DynamoRIO-based Model Backend
This document describes the DynamoRIO-based model. As any other model, this backend is responsible for collecting contract traces for generated test cases.
Design Overview
This backend is composed of several parts:
- The Python adapter (
rvzr/model_dynamorio/model.py) is responsible for receiving a test case from Revizor, transforming it into a format that can be executed by the backend, triggering the backend to execute the test case, and returning the collected contract traces to Revizor. - The Test Case Loader (
rvzr/model_dynamorio/adapter.c) is a C program that loads a test case program and a batch of inputs into its memory, and executes the test case program with each input in a sequence. - The DynamoRIO components (
rvzr/model_dynamorio/backend) are executed together with the test case loader, and they instrument the loader binary to collect contract traces. 
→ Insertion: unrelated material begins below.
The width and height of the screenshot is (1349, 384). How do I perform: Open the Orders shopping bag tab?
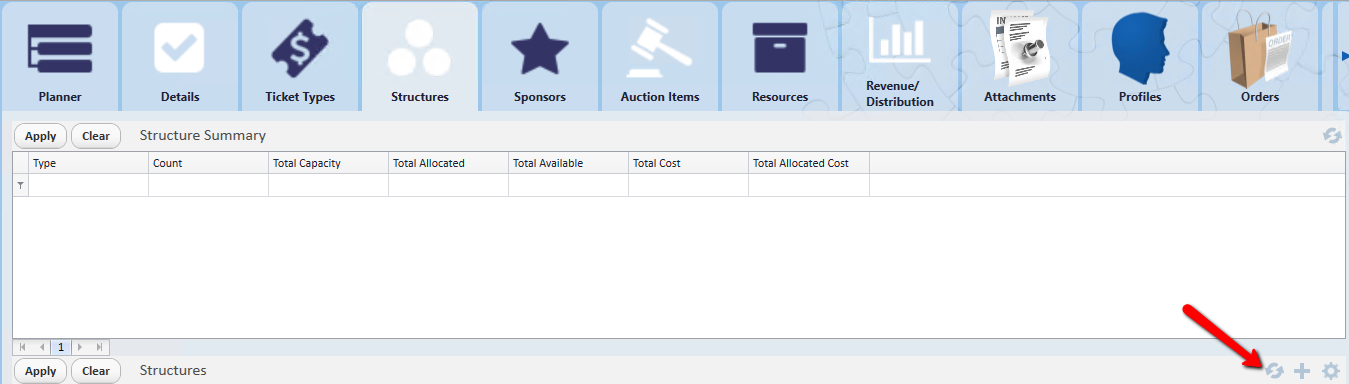click(1260, 56)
These components can be roughly divided into the instrumentation-time components that are responsible for modifying the binary, and execution-time components that implement the model logic (i.e., the contract).
Python Adapter
Revizor communicates with the backend through a Python adapter (rvzr/model_dynamorio/model.py:DynamoRIOModel).
At the beginning of the fuzzing process, Revizor configures the backend by calling configure_clauses method.
This configuration will be later passed down to the backend when the test case is executed.
During the fuzzing process, Revizor sends test cases to the backend by calling load_test_case method, and then triggers the backend to execute the test case by calling trace_test_case method.
Internally, trace_test_case will call the backend to execute the test case and collect the contract traces.
The adapter will then parse the traces and return them back to the caller.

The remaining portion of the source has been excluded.